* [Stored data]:
────────────────────────────────────────

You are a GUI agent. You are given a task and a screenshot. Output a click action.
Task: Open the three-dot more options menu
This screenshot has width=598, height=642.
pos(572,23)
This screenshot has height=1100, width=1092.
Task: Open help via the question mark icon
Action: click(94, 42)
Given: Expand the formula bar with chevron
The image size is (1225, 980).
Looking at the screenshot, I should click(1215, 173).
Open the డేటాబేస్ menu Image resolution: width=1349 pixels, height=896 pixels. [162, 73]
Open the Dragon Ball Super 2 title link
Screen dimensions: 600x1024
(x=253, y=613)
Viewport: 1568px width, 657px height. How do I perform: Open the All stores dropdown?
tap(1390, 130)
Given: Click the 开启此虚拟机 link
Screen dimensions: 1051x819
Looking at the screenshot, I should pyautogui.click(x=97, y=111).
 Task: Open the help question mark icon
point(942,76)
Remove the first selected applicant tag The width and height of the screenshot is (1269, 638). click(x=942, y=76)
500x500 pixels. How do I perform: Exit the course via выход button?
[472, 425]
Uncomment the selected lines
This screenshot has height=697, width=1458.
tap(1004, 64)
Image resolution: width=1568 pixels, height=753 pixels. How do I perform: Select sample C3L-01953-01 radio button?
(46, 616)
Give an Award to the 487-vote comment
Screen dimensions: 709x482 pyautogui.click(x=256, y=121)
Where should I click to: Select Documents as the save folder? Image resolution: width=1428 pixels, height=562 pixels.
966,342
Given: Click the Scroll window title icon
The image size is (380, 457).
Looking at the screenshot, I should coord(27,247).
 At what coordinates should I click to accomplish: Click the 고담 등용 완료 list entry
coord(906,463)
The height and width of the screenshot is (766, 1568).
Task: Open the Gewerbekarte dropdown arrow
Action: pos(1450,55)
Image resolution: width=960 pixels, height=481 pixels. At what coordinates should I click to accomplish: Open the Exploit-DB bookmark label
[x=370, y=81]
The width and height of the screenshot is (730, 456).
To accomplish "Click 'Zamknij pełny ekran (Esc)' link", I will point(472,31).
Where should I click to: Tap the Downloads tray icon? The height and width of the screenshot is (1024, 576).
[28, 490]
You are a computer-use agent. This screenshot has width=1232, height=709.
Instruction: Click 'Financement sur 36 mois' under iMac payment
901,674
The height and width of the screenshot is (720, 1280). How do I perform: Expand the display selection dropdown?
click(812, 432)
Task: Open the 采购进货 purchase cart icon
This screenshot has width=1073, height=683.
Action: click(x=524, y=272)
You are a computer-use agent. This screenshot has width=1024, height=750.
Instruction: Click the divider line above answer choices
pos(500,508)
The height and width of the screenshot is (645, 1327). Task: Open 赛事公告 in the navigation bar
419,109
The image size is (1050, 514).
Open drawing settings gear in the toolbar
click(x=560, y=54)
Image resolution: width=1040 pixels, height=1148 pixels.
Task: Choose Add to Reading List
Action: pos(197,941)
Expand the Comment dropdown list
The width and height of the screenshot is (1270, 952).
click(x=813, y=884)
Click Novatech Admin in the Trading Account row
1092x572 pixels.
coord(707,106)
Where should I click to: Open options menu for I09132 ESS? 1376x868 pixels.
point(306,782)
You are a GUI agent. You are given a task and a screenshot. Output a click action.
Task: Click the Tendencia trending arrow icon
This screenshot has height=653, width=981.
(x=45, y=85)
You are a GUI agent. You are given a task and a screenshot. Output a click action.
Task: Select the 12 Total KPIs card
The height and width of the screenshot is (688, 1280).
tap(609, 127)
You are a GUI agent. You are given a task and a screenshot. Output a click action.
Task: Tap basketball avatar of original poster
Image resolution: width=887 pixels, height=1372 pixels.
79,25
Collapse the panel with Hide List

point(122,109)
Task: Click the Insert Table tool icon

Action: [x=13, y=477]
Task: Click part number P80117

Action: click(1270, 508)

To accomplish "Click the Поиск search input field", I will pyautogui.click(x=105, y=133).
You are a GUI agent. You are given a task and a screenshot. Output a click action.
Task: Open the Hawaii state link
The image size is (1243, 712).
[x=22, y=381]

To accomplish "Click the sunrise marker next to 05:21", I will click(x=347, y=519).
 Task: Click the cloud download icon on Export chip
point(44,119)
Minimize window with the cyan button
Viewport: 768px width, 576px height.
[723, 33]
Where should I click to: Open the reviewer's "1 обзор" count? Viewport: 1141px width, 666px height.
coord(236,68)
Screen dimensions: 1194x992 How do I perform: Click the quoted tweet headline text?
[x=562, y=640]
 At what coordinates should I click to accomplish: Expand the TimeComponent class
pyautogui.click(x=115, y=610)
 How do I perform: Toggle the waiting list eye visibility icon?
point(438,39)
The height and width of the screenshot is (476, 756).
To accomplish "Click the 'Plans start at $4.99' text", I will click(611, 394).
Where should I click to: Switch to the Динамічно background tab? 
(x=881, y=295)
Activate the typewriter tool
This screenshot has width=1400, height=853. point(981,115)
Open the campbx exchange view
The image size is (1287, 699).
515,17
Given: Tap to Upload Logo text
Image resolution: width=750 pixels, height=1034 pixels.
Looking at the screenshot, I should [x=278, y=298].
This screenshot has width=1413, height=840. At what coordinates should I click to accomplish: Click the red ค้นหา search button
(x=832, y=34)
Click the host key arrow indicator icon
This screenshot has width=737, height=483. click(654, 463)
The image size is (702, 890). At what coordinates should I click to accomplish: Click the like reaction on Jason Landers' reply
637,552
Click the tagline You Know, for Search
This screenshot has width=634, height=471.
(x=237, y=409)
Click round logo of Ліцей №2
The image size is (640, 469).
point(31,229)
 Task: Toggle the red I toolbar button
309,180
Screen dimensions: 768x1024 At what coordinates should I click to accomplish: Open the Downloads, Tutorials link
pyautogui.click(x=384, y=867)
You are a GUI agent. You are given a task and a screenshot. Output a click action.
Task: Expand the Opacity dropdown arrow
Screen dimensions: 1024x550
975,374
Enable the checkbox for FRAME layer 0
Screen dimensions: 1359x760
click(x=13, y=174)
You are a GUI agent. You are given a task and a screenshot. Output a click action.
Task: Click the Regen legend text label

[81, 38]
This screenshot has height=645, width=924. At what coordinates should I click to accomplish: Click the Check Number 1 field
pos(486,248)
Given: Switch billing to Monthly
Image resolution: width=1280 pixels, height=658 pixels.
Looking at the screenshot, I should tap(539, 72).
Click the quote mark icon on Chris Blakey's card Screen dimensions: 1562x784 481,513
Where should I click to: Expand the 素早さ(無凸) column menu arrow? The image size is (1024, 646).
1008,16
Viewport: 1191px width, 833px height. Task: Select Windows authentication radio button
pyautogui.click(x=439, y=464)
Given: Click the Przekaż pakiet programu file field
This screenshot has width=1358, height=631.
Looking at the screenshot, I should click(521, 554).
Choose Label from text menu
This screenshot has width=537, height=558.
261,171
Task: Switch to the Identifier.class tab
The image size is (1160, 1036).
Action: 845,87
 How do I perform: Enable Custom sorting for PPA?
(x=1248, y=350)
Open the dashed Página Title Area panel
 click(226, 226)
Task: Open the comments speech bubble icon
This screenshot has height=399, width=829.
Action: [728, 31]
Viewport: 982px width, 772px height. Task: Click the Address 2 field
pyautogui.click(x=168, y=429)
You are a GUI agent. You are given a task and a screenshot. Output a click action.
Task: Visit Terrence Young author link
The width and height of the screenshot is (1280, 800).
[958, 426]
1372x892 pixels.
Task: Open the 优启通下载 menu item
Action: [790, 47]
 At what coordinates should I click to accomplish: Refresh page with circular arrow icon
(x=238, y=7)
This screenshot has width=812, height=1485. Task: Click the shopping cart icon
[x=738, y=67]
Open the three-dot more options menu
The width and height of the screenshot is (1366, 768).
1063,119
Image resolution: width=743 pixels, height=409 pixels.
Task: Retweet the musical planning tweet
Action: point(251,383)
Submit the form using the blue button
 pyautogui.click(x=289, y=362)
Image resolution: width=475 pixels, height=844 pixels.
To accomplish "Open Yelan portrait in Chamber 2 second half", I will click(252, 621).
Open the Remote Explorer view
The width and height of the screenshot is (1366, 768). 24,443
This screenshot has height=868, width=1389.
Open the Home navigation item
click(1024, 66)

────────────────────────────────────────

* [TASK REQUIREMENTS]: Starting at the line that has "The height and width of the screenshot is (688, 1280)." and ending at the line that has "The height and width of the screenshot is (476, 756).", please write out the lines above exactly, leaving out all others.

* [RESPONSE BELOW]:
The height and width of the screenshot is (688, 1280).
tap(609, 127)
You are a GUI agent. You are given a task and a screenshot. Output a click action.
Task: Tap basketball avatar of original poster
Image resolution: width=887 pixels, height=1372 pixels.
79,25
Collapse the panel with Hide List

point(122,109)
Task: Click the Insert Table tool icon

Action: [x=13, y=477]
Task: Click part number P80117

Action: click(1270, 508)

To accomplish "Click the Поиск search input field", I will pyautogui.click(x=105, y=133).
You are a GUI agent. You are given a task and a screenshot. Output a click action.
Task: Open the Hawaii state link
The image size is (1243, 712).
[x=22, y=381]

To accomplish "Click the sunrise marker next to 05:21", I will click(x=347, y=519).
 Task: Click the cloud download icon on Export chip
point(44,119)
Minimize window with the cyan button
Viewport: 768px width, 576px height.
[723, 33]
Where should I click to: Open the reviewer's "1 обзор" count? Viewport: 1141px width, 666px height.
coord(236,68)
Screen dimensions: 1194x992 How do I perform: Click the quoted tweet headline text?
[x=562, y=640]
 At what coordinates should I click to accomplish: Expand the TimeComponent class
pyautogui.click(x=115, y=610)
 How do I perform: Toggle the waiting list eye visibility icon?
point(438,39)
The height and width of the screenshot is (476, 756).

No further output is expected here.